■ PROBLEM STATEMENT:
Format everything from the line containing "Given: Click the Status-6" down to the line containing "pyautogui.click(x=191, y=255)" as a JSON list of strings, one string per line, with blank lines left out. Include only these lines of the entries below.

(Part of a data file)

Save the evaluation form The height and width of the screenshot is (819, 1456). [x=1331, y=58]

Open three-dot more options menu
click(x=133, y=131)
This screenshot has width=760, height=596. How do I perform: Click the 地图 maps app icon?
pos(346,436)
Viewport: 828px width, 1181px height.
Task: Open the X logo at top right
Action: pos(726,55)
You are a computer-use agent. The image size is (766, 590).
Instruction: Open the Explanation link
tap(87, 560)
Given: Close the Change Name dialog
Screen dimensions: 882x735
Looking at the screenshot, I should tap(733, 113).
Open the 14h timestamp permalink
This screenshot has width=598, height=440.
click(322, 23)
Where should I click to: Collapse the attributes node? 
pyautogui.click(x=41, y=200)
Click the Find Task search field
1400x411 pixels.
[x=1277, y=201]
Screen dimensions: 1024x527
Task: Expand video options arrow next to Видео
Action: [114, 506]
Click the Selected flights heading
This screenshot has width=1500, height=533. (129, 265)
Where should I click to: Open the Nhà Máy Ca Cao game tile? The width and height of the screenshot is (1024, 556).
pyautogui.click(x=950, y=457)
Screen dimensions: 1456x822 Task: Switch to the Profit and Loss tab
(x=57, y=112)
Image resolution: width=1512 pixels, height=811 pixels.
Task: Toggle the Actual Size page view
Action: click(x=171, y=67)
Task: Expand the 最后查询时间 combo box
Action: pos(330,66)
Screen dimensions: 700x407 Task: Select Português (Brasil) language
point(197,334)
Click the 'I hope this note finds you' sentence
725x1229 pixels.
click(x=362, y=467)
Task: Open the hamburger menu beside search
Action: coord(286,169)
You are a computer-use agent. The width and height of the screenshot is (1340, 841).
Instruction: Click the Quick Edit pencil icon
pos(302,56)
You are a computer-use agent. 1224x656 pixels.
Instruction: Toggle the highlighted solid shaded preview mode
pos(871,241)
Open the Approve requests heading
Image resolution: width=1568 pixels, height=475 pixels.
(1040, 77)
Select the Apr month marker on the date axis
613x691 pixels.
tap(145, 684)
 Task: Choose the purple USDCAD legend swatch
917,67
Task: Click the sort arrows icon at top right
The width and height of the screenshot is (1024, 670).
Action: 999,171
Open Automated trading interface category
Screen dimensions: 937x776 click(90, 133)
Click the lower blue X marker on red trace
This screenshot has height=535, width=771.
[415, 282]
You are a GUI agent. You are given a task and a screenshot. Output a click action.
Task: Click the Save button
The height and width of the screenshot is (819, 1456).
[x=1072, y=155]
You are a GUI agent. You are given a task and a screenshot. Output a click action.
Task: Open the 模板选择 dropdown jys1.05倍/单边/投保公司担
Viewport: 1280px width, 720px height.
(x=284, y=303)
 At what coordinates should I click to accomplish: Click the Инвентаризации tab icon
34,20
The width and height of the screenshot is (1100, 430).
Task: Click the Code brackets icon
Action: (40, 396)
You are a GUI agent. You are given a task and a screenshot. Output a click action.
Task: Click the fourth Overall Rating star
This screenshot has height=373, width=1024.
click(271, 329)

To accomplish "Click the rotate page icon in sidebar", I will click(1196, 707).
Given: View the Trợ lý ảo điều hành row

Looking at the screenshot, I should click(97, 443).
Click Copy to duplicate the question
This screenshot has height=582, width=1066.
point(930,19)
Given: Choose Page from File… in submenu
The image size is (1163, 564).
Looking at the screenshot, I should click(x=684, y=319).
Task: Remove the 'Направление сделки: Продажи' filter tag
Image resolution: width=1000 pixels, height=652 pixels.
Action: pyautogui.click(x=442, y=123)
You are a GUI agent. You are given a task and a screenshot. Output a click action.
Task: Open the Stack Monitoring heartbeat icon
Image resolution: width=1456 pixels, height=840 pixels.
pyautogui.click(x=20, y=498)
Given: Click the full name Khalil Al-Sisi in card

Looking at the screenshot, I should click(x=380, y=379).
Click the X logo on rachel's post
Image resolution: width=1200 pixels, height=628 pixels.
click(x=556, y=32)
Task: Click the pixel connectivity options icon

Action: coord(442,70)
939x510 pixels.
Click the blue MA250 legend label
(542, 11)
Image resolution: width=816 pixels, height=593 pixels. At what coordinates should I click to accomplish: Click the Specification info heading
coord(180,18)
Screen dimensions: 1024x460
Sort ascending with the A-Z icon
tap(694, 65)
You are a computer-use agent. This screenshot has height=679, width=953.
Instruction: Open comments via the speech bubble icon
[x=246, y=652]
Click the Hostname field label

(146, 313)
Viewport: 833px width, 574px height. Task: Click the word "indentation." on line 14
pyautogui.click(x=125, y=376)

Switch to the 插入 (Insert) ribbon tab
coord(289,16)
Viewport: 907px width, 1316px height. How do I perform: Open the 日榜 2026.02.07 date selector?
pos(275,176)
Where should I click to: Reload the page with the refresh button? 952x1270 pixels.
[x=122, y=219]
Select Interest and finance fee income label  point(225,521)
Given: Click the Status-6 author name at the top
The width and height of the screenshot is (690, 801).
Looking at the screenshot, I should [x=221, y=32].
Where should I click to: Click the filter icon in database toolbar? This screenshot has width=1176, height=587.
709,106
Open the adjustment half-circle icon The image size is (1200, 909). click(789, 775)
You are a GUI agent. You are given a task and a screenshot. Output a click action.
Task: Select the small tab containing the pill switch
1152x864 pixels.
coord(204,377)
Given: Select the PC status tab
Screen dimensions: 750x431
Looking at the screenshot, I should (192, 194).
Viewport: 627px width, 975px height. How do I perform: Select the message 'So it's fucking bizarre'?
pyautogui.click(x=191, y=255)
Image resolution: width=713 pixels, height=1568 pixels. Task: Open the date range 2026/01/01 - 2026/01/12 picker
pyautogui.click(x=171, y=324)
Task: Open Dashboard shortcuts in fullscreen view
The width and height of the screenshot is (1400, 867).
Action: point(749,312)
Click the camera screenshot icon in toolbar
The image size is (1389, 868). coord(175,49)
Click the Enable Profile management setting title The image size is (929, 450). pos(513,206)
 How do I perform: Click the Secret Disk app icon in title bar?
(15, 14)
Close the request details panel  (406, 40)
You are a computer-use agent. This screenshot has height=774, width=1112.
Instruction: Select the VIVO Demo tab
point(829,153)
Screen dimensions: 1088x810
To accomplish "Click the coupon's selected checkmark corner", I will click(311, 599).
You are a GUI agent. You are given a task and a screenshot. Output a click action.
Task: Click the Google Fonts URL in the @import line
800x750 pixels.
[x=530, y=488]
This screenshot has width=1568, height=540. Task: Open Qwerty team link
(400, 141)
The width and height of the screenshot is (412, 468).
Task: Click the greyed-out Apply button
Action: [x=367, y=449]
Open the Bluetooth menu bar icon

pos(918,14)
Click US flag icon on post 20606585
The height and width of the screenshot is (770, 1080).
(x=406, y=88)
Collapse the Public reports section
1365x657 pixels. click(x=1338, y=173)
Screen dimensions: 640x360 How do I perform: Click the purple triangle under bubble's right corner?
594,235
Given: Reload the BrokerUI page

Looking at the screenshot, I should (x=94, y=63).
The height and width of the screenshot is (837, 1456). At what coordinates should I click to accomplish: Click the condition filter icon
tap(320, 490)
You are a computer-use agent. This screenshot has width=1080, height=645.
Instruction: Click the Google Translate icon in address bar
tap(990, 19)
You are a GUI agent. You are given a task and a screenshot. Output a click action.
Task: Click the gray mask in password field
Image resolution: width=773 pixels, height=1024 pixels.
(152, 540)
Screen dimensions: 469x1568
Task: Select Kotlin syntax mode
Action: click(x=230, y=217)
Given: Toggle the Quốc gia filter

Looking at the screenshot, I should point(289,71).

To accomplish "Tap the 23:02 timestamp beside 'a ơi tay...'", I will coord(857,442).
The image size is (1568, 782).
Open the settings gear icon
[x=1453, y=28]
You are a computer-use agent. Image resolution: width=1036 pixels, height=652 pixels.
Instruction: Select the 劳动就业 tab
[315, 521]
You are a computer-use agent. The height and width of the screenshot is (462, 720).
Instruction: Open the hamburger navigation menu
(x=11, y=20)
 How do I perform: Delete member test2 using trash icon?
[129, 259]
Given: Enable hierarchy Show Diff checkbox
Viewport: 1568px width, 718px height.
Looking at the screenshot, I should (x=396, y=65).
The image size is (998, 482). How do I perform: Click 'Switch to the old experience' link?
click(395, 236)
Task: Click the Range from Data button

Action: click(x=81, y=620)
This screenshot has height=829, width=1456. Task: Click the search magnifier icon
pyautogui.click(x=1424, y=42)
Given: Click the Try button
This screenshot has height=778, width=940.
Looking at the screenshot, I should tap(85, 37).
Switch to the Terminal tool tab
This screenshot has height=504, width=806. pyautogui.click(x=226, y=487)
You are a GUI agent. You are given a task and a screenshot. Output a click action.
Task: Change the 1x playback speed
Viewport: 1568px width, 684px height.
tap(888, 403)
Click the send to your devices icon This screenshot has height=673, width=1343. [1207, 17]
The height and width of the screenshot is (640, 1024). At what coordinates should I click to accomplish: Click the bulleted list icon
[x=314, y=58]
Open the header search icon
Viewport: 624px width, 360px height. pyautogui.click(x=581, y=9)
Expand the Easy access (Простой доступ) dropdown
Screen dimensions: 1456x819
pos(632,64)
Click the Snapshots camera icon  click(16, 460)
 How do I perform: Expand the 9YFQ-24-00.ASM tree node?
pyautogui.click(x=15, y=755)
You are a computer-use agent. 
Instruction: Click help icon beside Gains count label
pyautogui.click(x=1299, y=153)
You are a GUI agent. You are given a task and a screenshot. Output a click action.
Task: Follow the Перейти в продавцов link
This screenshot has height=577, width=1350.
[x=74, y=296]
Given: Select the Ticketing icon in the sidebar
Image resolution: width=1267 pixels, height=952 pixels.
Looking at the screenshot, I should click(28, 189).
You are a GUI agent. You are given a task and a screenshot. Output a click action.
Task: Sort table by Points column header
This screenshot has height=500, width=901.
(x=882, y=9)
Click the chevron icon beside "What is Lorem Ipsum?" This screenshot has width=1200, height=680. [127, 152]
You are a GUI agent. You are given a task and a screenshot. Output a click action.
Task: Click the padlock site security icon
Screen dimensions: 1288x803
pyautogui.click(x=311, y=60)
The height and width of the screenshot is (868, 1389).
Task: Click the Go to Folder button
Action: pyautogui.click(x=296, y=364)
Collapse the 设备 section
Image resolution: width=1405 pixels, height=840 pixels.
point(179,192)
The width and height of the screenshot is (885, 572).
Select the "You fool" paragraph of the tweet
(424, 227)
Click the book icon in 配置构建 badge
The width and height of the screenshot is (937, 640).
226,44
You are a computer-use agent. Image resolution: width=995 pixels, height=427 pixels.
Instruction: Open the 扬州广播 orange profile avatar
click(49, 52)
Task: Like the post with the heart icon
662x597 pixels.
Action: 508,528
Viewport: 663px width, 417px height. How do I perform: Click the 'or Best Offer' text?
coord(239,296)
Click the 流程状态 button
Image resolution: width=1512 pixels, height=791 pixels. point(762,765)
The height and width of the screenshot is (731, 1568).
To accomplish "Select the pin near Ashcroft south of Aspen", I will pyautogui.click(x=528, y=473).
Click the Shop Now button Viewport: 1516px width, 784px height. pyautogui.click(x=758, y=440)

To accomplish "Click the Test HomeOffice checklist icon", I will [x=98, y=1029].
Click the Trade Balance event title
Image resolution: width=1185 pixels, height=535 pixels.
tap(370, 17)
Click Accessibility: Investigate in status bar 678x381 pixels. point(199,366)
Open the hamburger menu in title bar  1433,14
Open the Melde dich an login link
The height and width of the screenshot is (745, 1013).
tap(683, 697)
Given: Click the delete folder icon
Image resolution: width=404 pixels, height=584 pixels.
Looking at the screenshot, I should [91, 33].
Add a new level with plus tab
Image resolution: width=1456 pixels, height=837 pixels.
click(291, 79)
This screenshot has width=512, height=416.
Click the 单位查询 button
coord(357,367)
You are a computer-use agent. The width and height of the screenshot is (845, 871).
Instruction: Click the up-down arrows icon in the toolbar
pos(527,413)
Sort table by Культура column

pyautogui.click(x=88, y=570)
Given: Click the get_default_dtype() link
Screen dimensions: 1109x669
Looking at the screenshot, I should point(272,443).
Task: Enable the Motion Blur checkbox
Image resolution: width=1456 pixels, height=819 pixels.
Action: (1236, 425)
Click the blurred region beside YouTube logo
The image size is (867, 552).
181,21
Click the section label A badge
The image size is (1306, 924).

■ CORRECT RESULT:
[
  "Given: Click the Status-6 author name at the top",
  "The width and height of the screenshot is (690, 801).",
  "Looking at the screenshot, I should [x=221, y=32].",
  "Where should I click to: Click the filter icon in database toolbar? This screenshot has width=1176, height=587.",
  "709,106",
  "Open the adjustment half-circle icon The image size is (1200, 909). click(789, 775)",
  "You are a GUI agent. You are given a task and a screenshot. Output a click action.",
  "Task: Select the small tab containing the pill switch",
  "1152x864 pixels.",
  "coord(204,377)",
  "Given: Select the PC status tab",
  "Screen dimensions: 750x431",
  "Looking at the screenshot, I should (192, 194).",
  "Viewport: 627px width, 975px height. How do I perform: Select the message 'So it's fucking bizarre'?",
  "pyautogui.click(x=191, y=255)"
]